The number of U-bars needed is also largely a matter of practice, although subject to calculation.  Practice indicates that they should be spaced no farther apart than the effective depth of the member, and spaced closer or made heavier toward the ends, in order to keep pace with cumulating shear.  They need this close spacing in order to serve as an adequate saddle for the main bars, as well as to furnish, with the lighter “stringing” rods, an adequate support to the slab bars.  They should have the requisite stiffness in the bends to carry their burden without appreciable sagging; it will be found that 5/16 in. is about the minimum practical size, and that 1/2 in. is as large as will be necessary, even for very deep beams with heavy reinforcement.

If the size and number of U-bars were to be assigned by theory, there should be enough of them to care for fully 75% of the horizontal shear, the adhesion of the concrete being assumed as adequate for the remainder.

Near the ends, of course, the inclined steel, resulting from bending up some of the horizontal bars, if it is carried well across the support to secure an adequate anchorage, or other equivalent anchorage is provided, assists in taking the horizontal shear.

The embedment, too, of large stone in the body of the beam, straddling, as it were, the neutral plane, and thus forming a lock between the flange and the stem, may be considered as assisting materially in taking horizontal shear, thus relieving the U-bars.  This is a factor in the strength of actual work which theory does not take into account, and by the author, no doubt, it would be regarded as insignificant; nevertheless it is being done every day, with excellent results.

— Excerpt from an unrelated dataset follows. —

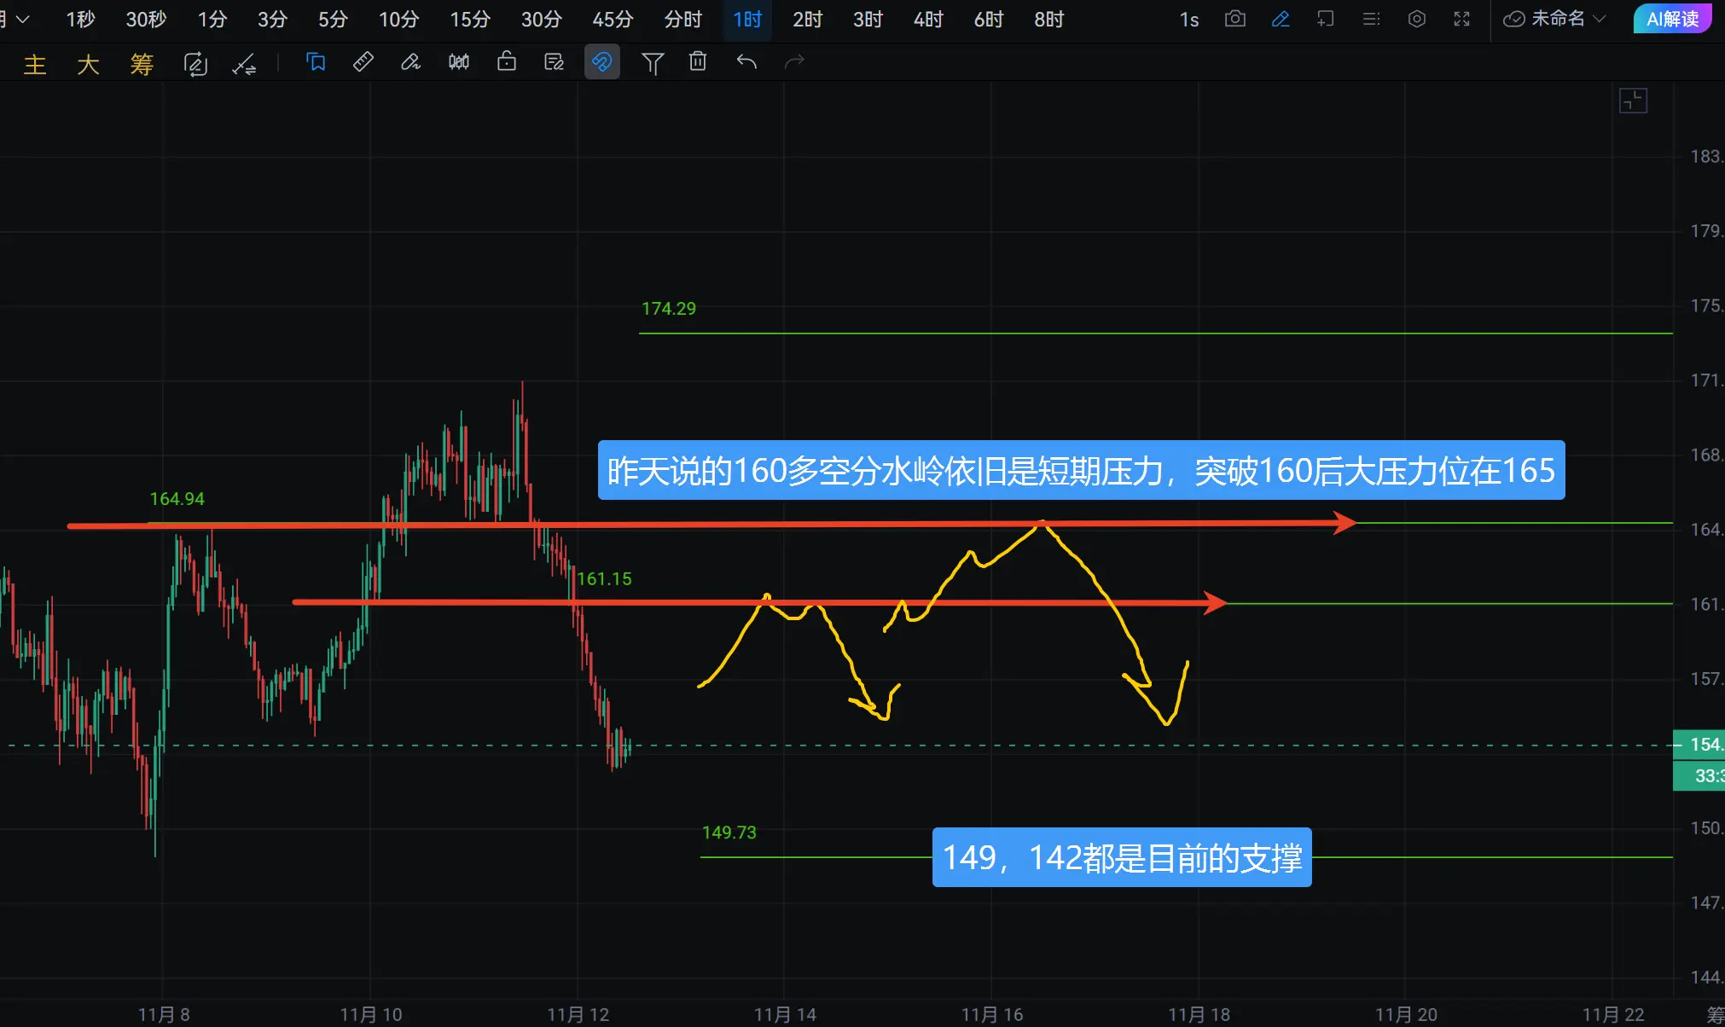This screenshot has height=1027, width=1725.
Task: Click the camera screenshot icon
Action: pos(1234,19)
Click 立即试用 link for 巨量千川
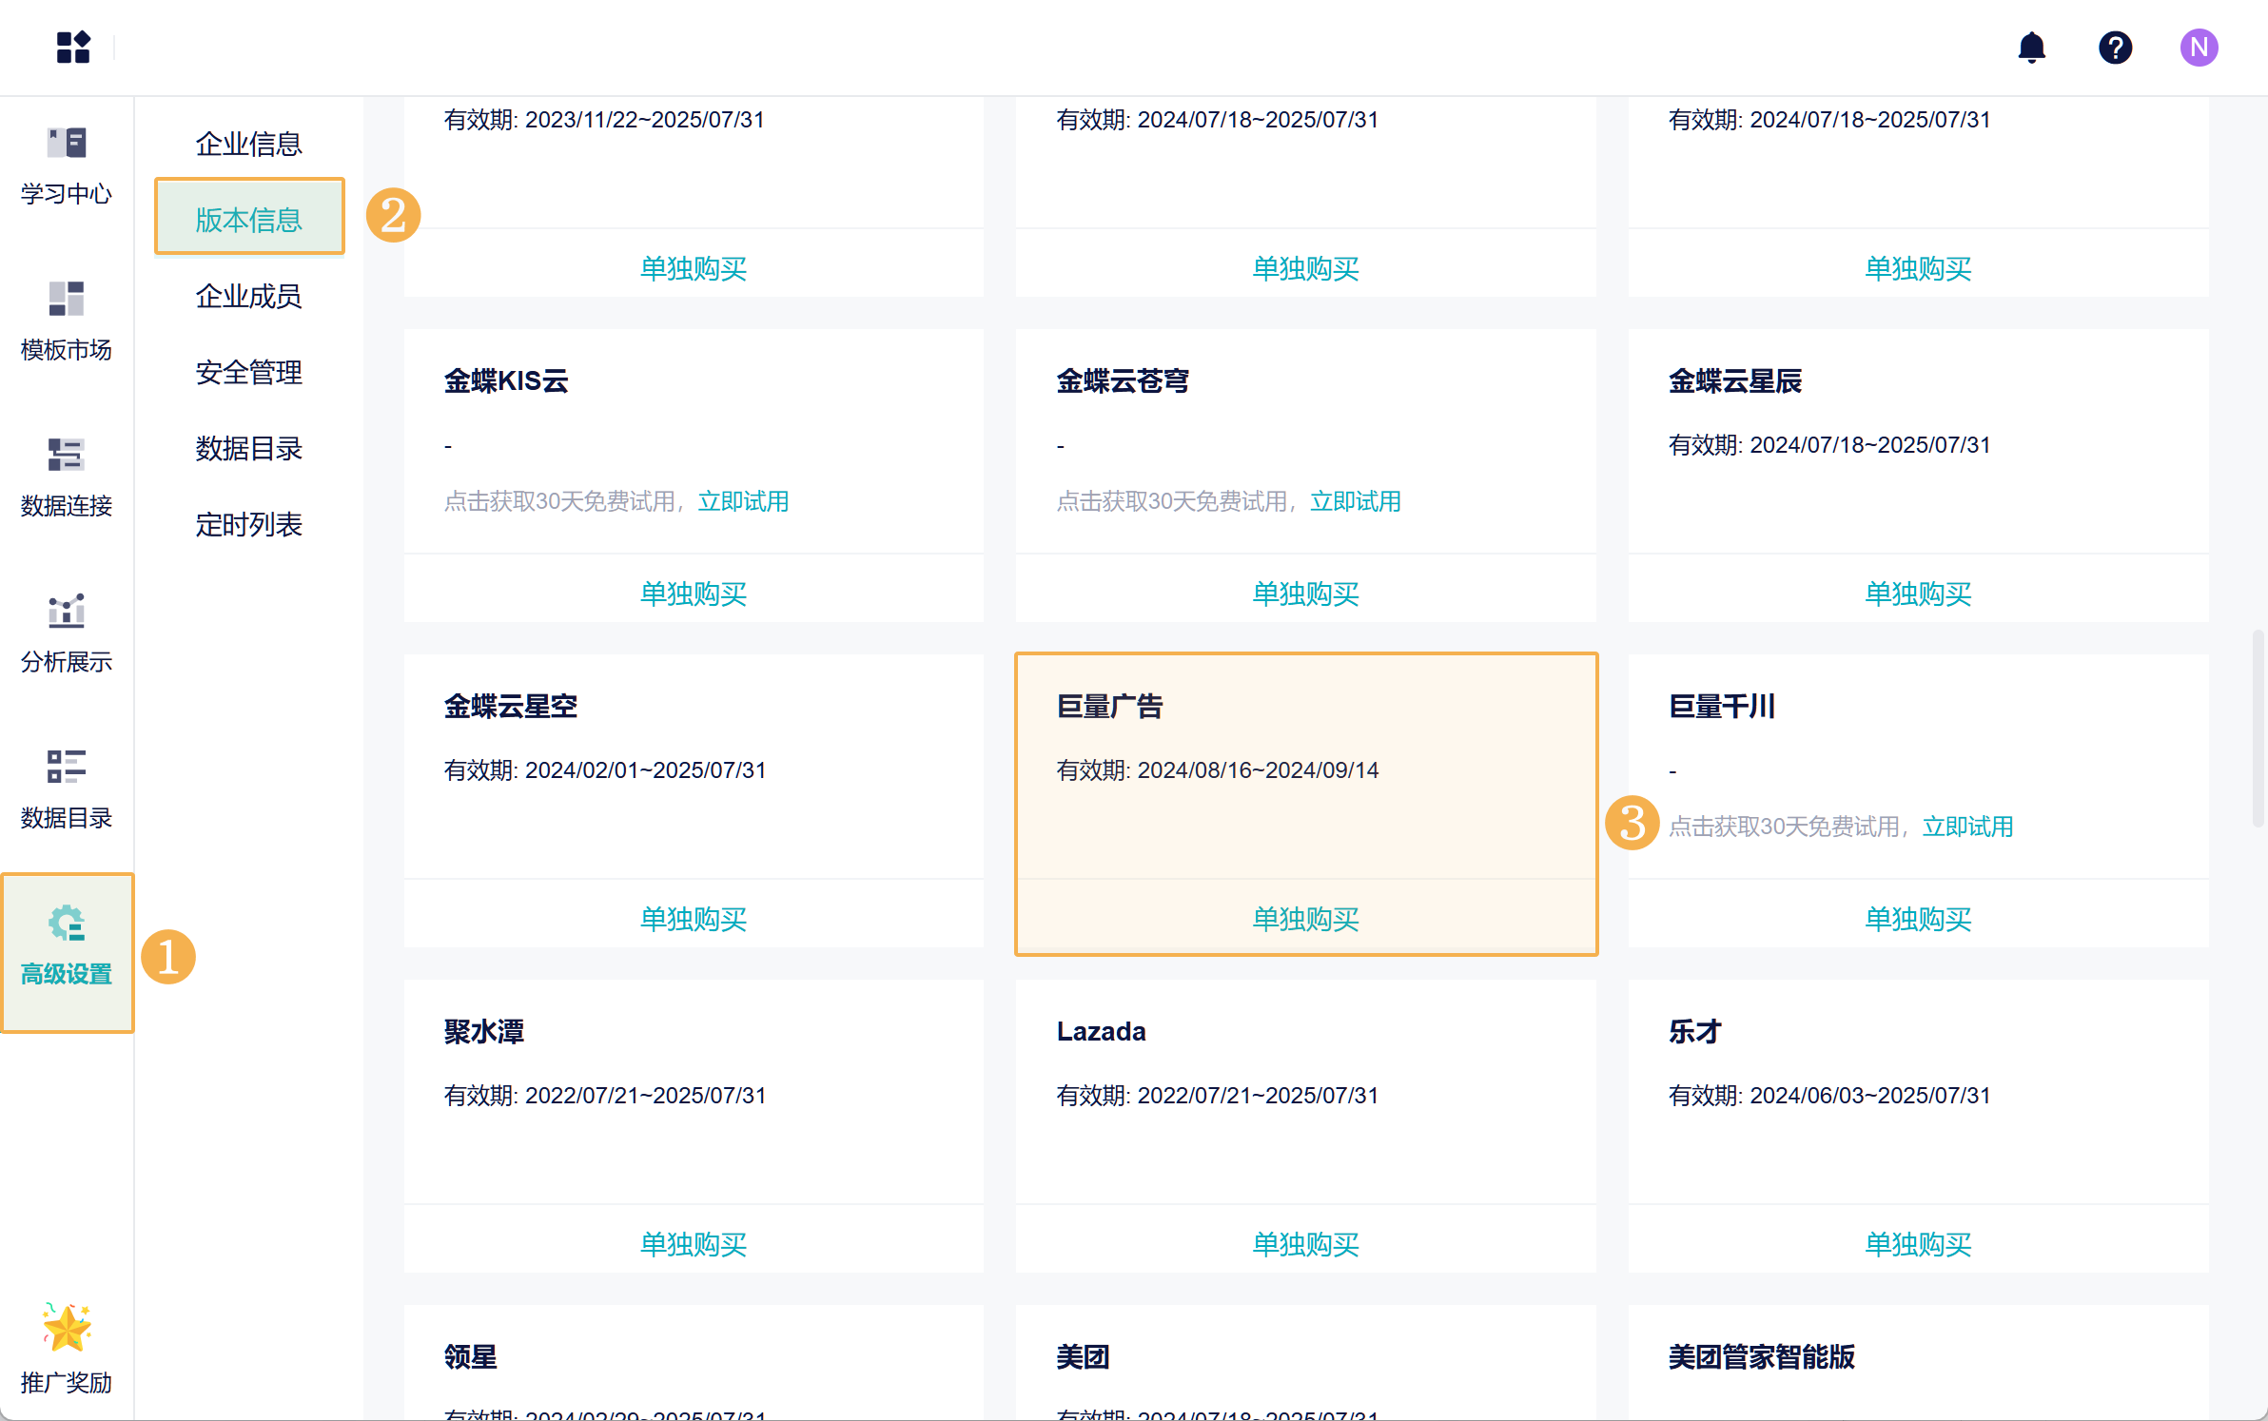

The action of these various agencies—­the U-bars, diagonal steel, and embedded stone—­in a concrete beam, is analogous to that of bolts or keys in the case of deepened timber beams.  A concrete beam may be assumed, for the purposes of illustration, to be composed of a series of superimposed layers; in this case the function of the rigid material crossing these several layers normally, and being well anchored above and below, as a unifier of the member, is obvious—­it acts as so many bolts joining superimposed planks forming a beam.  Of course, no such lamination actually exists, although there are always incipient forces tending to produce it; these may and do manifest themselves on occasion as an actual separation in a horizontal plane at the junction of slab and stem, ordinarily the plane of greatest weakness—­owing to the method of casting—­as well as of maximum horizontal shear.  Beams tested to destruction almost invariably develop cracks in this region.  The question then naturally arises:  If U-bars serve no purpose, what will counteract these horizontal cleaving forces?  On the contrary, T-beams, adequately reinforced with U-bars, seem to be safeguarded in this respect; consequently, the U-bars, while perhaps adding little to the strength, as estimated by the ultimate carrying capacity, actually must be of considerable assistance, within the limit of working loads, by enhancing the stiffness and ensuring against incipient cracking along the plane of weakness, such as impact or vibratory loads might induce.  Therefore, U-bars, far from being superfluous or fallacious, are, practically, if not theoretically, indispensable.